A previous study has shown that the controlled delivery of bFGF enhances the viability of ischemic skin flaps in rats [30]. In the skin flap model, however, almost all of the integral units of the gelatin hydrogel used as the DDS are handled as injectable microsphere particles administered via local injection or intravascular infusion. These conventional methods have various limitations, including complicated procedures, a high degree of invasiveness, and tissue damage, including potential negative effects on tissue viability and blood flow. Furthermore, the injection of microsphere particles might injure tissues and blood vessels, leading to low viability of flap tissue and low blood flow.
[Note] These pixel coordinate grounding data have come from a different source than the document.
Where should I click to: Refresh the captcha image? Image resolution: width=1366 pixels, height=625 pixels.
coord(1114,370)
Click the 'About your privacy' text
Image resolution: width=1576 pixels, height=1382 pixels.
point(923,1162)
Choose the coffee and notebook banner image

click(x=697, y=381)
To overcome these deficits, a sheet-type gelatin hydrogel was developed. Platelet-derived growth factor BB-impregnated gelatin hydrogel sheets may promote tendon-to-bone healing after rotator cuff repair in rats [31]. Gelatin hydrogels are useful carrier sheets for the transplantation of cultivated corneal endothelial cells [32]. The controlled release of bFGF from a gelatin hydrogel sheet improves the structural and physiological properties of vein grafts in rats [33].

A cytokine-containing sheet-type gelatin hydrogel has not been applied to improve the viability of overlying skin flaps. In our murine skin flap model, angiogenesis was promoted by the sustained controlled release of bFGF, consequently increasing the skin flap thickness and flap survival area, as proven histologically. However, it is unclear why the results for Group V (100 µg of bFGF) were worse than those for Group IV (50 µg of bFGF). High concentrations of bFGF have been shown to inhibit angiogenesis [34]. An excessive concentration of bFGF is assumed to affect tissue invasion. The careful investigation of the treatment duration and dose, confirmation of the safety and efficacy in large animals, and confirmation of the efficacy in a randomized controlled study are necessary.

Conclusions

Our results indicated that a gelatin hydrogel sheet impregnated with bFGF can improve the engraftment rate of skin flaps, promote vascularization, and increase the thickness of the panniculus adiposus and panniculus carnosus. The clinical application of sustained-release bFGF from a gelatin hydrogel sheet might help improve flap engraftment rates.